**To do**
What follows is a block of records; restate each one word for word.
*** Available data ***
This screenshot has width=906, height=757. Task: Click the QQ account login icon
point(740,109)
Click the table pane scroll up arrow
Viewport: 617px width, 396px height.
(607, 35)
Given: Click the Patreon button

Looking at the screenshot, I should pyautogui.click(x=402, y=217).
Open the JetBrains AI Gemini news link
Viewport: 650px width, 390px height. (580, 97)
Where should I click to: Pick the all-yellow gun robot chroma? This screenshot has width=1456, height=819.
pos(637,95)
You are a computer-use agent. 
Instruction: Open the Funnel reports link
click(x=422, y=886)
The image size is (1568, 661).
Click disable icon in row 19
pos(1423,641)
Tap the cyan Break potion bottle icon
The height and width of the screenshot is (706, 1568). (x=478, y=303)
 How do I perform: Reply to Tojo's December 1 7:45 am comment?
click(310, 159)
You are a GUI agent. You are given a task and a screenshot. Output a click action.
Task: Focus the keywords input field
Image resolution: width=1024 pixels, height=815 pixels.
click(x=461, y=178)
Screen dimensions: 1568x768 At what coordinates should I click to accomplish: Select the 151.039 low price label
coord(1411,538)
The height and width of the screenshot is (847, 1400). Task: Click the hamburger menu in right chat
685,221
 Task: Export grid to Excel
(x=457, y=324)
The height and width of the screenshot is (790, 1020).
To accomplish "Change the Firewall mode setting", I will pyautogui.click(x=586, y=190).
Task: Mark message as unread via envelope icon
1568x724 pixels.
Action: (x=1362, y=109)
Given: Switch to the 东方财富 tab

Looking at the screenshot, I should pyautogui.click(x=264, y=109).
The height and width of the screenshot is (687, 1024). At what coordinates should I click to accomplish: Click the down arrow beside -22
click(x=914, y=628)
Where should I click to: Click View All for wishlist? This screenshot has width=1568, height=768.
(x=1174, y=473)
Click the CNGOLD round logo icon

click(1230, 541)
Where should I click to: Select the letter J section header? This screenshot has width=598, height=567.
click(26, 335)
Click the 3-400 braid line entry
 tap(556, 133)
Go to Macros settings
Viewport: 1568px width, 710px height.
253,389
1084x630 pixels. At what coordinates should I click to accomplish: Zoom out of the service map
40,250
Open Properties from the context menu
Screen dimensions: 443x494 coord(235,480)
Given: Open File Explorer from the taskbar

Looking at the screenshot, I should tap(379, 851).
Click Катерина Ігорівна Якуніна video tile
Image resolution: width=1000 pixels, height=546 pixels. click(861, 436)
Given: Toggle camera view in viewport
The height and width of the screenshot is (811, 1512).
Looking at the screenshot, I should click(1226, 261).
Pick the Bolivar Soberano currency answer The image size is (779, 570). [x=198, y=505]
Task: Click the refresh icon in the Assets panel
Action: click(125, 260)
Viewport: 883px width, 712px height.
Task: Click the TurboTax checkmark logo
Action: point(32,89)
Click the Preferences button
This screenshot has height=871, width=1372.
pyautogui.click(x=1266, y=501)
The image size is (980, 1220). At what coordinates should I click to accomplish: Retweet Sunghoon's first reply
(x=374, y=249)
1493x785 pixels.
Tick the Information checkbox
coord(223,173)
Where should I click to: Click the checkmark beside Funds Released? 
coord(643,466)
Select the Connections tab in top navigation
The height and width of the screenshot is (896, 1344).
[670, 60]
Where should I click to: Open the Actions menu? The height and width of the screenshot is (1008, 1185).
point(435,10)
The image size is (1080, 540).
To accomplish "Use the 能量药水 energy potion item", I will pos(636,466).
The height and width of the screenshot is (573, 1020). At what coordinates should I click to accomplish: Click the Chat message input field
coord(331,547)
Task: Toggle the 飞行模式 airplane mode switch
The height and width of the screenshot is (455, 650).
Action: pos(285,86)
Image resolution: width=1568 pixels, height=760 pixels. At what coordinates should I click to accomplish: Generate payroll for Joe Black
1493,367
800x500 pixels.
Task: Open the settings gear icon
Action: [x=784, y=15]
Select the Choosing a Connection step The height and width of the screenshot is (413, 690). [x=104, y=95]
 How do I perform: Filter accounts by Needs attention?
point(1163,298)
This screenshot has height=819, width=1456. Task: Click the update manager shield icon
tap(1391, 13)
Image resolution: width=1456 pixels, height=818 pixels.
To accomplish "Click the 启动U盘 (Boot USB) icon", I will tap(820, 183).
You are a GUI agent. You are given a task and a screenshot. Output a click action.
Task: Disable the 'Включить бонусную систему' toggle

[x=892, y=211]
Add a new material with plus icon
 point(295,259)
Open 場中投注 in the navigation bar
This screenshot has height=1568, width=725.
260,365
*** End of Available data ***
**Solution for this problem**
This screenshot has width=906, height=757. Task: Click the QQ account login icon
point(740,109)
Click the table pane scroll up arrow
Viewport: 617px width, 396px height.
(607, 35)
Given: Click the Patreon button

Looking at the screenshot, I should pyautogui.click(x=402, y=217).
Open the JetBrains AI Gemini news link
Viewport: 650px width, 390px height. (580, 97)
Where should I click to: Pick the all-yellow gun robot chroma? This screenshot has width=1456, height=819.
pos(637,95)
You are a computer-use agent. 
Instruction: Open the Funnel reports link
click(x=422, y=886)
The image size is (1568, 661).
Click disable icon in row 19
pos(1423,641)
Tap the cyan Break potion bottle icon
The height and width of the screenshot is (706, 1568). (x=478, y=303)
 How do I perform: Reply to Tojo's December 1 7:45 am comment?
click(310, 159)
You are a GUI agent. You are given a task and a screenshot. Output a click action.
Task: Focus the keywords input field
Image resolution: width=1024 pixels, height=815 pixels.
click(x=461, y=178)
Screen dimensions: 1568x768 At what coordinates should I click to accomplish: Select the 151.039 low price label
coord(1411,538)
The height and width of the screenshot is (847, 1400). Task: Click the hamburger menu in right chat
685,221
 Task: Export grid to Excel
(x=457, y=324)
The height and width of the screenshot is (790, 1020).
To accomplish "Change the Firewall mode setting", I will pyautogui.click(x=586, y=190).
Task: Mark message as unread via envelope icon
1568x724 pixels.
Action: (x=1362, y=109)
Given: Switch to the 东方财富 tab

Looking at the screenshot, I should pyautogui.click(x=264, y=109).
The height and width of the screenshot is (687, 1024). At what coordinates should I click to accomplish: Click the down arrow beside -22
click(x=914, y=628)
Where should I click to: Click View All for wishlist? This screenshot has width=1568, height=768.
(x=1174, y=473)
Click the CNGOLD round logo icon

click(1230, 541)
Where should I click to: Select the letter J section header? This screenshot has width=598, height=567.
click(26, 335)
Click the 3-400 braid line entry
 tap(556, 133)
Go to Macros settings
Viewport: 1568px width, 710px height.
253,389
1084x630 pixels. At what coordinates should I click to accomplish: Zoom out of the service map
40,250
Open Properties from the context menu
Screen dimensions: 443x494 coord(235,480)
Given: Open File Explorer from the taskbar

Looking at the screenshot, I should tap(379, 851).
Click Катерина Ігорівна Якуніна video tile
Image resolution: width=1000 pixels, height=546 pixels. click(861, 436)
Given: Toggle camera view in viewport
The height and width of the screenshot is (811, 1512).
Looking at the screenshot, I should click(1226, 261).
Pick the Bolivar Soberano currency answer The image size is (779, 570). [x=198, y=505]
Task: Click the refresh icon in the Assets panel
Action: click(125, 260)
Viewport: 883px width, 712px height.
Task: Click the TurboTax checkmark logo
Action: point(32,89)
Click the Preferences button
This screenshot has height=871, width=1372.
pyautogui.click(x=1266, y=501)
The image size is (980, 1220). At what coordinates should I click to accomplish: Retweet Sunghoon's first reply
(x=374, y=249)
1493x785 pixels.
Tick the Information checkbox
coord(223,173)
Where should I click to: Click the checkmark beside Funds Released? 
coord(643,466)
Select the Connections tab in top navigation
The height and width of the screenshot is (896, 1344).
[670, 60]
Where should I click to: Open the Actions menu? The height and width of the screenshot is (1008, 1185).
point(435,10)
The image size is (1080, 540).
To accomplish "Use the 能量药水 energy potion item", I will pos(636,466).
The height and width of the screenshot is (573, 1020). At what coordinates should I click to accomplish: Click the Chat message input field
coord(331,547)
Task: Toggle the 飞行模式 airplane mode switch
The height and width of the screenshot is (455, 650).
Action: pos(285,86)
Image resolution: width=1568 pixels, height=760 pixels. At what coordinates should I click to accomplish: Generate payroll for Joe Black
1493,367
800x500 pixels.
Task: Open the settings gear icon
Action: [x=784, y=15]
Select the Choosing a Connection step The height and width of the screenshot is (413, 690). [x=104, y=95]
 How do I perform: Filter accounts by Needs attention?
point(1163,298)
This screenshot has height=819, width=1456. Task: Click the update manager shield icon
tap(1391, 13)
Image resolution: width=1456 pixels, height=818 pixels.
To accomplish "Click the 启动U盘 (Boot USB) icon", I will tap(820, 183).
You are a GUI agent. You are given a task and a screenshot. Output a click action.
Task: Disable the 'Включить бонусную систему' toggle

[x=892, y=211]
Add a new material with plus icon
 point(295,259)
Open 場中投注 in the navigation bar
This screenshot has height=1568, width=725.
260,365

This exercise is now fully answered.